Texto selecionado:

# # # # #

Dando continuidade à (vídeo)digressão que tem feito a apelar ao reforço do apoio dos seus parceiros ocidentais, Volodymyr Zelensky discursou hoje por videochamada perante a Assembleia da República, numa sessão solene com a presença das principais figuras do Estado.

Mais do que decorrer no hemiciclo um evento que ficará marcado na história e que cimenta a relação entre Portugal e a Ucrânia, este acontecimento revestia-se de particular antecipação por dois motivos: que argumentos Zelensky utilizaria para apelar ao apoio português e como seria encarada a falta de comparência do PCP, que na quarta-feira anunciou que não iria estar presente. 

Paula Santos, líder parlamentar dos comunistas, comunicou que o partido não iria estar numa sessão "concebida para dar palco à instigação da escalada da guerra, contrária à construção do caminho para a paz, com a participação de alguém como Volodymyr Zelensky, que personifica o poder xenófobo e belicista, rodeado e sustentado por forças de cariz fascista e neonazi, incluindo de caráter paramilitar, de que o chamado batalhão Azov é exemplo".

# # # # #

Dados brutos:
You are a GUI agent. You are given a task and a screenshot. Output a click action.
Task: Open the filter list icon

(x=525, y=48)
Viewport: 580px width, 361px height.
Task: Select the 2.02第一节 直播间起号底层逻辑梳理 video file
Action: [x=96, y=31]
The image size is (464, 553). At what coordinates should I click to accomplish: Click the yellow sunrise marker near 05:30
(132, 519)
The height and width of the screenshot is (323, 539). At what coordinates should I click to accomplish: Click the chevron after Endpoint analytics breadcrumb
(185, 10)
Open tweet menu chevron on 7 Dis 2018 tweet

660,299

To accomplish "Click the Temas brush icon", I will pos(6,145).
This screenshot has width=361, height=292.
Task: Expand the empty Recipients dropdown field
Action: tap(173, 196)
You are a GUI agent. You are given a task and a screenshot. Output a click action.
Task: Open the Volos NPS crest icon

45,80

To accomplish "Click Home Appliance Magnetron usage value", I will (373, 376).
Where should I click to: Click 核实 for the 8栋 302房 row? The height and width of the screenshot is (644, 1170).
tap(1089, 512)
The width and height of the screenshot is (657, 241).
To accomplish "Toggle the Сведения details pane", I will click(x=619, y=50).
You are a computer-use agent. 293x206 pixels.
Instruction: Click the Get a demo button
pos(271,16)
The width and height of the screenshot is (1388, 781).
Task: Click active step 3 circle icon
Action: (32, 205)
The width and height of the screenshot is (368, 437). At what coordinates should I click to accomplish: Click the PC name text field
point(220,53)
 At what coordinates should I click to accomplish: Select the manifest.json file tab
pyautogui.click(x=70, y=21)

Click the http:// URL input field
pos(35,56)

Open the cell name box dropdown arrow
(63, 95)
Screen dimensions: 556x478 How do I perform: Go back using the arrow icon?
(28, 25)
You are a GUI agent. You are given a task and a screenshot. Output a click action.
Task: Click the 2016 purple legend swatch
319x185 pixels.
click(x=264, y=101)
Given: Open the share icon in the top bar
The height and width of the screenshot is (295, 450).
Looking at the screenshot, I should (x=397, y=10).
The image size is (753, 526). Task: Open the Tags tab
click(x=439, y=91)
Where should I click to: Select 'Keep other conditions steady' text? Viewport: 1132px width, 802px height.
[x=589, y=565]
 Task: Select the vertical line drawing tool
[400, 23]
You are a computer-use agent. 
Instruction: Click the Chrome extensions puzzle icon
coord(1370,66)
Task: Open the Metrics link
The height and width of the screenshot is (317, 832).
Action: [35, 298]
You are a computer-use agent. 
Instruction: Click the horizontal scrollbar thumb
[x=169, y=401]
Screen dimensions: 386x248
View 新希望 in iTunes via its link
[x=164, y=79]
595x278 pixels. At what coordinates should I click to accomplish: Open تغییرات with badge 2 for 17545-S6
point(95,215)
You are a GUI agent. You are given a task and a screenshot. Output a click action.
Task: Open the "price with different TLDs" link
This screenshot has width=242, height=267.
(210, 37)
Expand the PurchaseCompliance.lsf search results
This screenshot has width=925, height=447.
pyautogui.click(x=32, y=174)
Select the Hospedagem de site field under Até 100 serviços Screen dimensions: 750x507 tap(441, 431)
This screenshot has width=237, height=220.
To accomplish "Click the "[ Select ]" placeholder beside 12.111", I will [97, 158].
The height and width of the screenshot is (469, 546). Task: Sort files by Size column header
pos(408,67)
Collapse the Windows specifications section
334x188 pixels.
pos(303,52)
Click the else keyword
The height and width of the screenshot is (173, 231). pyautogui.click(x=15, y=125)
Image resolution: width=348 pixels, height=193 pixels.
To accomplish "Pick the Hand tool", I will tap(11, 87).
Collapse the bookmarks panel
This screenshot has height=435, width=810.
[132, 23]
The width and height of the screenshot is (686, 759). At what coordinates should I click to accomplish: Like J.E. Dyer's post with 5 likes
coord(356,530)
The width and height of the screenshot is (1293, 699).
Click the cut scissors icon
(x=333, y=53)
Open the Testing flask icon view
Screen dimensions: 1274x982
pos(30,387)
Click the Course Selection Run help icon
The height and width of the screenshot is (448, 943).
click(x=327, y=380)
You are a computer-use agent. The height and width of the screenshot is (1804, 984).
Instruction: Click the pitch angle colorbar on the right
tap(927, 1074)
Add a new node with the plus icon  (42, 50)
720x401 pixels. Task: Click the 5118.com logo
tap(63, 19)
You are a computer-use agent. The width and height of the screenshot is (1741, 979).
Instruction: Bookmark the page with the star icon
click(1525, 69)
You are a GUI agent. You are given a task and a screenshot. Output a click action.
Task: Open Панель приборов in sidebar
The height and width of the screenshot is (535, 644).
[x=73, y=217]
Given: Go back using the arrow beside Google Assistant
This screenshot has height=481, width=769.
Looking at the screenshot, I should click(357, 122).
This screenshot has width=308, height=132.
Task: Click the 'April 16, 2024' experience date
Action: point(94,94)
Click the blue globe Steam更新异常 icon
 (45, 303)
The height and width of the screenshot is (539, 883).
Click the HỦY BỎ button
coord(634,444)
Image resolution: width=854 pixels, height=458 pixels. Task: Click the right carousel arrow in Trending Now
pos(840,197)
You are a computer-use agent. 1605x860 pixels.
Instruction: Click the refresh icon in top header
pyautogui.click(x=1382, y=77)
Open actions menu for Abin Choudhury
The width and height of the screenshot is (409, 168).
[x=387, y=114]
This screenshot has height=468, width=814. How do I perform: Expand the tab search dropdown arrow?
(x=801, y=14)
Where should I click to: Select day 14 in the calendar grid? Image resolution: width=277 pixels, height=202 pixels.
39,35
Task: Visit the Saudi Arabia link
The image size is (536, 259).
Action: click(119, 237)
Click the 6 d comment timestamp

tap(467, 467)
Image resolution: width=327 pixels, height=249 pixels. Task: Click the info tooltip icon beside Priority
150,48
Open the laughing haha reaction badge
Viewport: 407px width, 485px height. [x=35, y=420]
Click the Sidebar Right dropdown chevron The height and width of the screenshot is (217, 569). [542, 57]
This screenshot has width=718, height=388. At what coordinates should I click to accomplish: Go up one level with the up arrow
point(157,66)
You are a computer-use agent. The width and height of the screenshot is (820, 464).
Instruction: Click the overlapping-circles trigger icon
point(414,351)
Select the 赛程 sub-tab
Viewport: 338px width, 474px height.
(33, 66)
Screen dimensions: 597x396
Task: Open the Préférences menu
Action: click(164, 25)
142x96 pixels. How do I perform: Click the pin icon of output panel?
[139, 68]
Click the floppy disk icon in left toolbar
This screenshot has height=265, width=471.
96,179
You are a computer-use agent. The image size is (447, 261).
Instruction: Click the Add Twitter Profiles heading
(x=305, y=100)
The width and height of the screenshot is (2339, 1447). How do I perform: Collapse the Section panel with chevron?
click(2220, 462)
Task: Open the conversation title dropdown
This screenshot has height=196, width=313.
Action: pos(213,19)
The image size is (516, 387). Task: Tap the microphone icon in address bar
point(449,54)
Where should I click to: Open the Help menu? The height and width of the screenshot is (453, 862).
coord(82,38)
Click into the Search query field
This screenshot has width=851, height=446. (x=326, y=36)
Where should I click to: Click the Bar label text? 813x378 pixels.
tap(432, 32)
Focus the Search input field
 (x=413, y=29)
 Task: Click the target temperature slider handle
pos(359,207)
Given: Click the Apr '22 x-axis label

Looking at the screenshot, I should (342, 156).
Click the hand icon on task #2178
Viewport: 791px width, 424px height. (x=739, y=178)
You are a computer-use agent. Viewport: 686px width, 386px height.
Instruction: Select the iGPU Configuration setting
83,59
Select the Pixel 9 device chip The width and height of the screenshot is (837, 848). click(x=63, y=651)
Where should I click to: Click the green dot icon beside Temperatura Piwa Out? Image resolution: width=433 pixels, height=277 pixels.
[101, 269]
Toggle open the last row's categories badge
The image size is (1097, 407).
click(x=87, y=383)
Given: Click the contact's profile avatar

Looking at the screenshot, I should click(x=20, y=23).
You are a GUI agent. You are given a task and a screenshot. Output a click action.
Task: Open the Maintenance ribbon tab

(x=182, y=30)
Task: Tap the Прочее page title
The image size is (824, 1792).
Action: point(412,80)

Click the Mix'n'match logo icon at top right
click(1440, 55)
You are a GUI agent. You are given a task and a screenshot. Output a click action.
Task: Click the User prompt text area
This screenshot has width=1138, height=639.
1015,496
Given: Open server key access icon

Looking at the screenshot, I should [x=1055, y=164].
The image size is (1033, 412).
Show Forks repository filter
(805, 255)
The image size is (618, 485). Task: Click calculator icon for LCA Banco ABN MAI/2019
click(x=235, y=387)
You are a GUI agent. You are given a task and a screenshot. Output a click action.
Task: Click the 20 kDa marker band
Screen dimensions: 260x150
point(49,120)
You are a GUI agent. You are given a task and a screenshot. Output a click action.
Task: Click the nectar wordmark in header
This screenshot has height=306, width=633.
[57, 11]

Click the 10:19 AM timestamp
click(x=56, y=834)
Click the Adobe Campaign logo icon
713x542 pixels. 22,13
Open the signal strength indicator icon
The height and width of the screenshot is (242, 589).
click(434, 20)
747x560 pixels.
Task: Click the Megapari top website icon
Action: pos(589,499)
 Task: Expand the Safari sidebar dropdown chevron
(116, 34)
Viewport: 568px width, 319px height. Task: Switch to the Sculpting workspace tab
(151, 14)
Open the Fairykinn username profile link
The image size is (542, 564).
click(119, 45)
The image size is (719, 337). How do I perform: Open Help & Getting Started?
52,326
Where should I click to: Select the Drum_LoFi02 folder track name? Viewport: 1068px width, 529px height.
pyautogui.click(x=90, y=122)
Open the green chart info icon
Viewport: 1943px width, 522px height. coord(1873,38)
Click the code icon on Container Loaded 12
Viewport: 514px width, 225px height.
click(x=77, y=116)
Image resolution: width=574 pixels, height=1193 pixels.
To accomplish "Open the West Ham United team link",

# # # # #

Instrução: Copie de novo o trecho do texto sobre o discurso de Zelensky, começando nas palavras "Dando continuidade à" e parando depois de "figuras do Estado.". Nesse trecho, substitua "videochamada" por "videoconferência".

Resultado do exercício:
Dando continuidade à (vídeo)digressão que tem feito a apelar ao reforço do apoio dos seus parceiros ocidentais, Volodymyr Zelensky discursou hoje por videoconferência perante a Assembleia da República, numa sessão solene com a presença das principais figuras do Estado.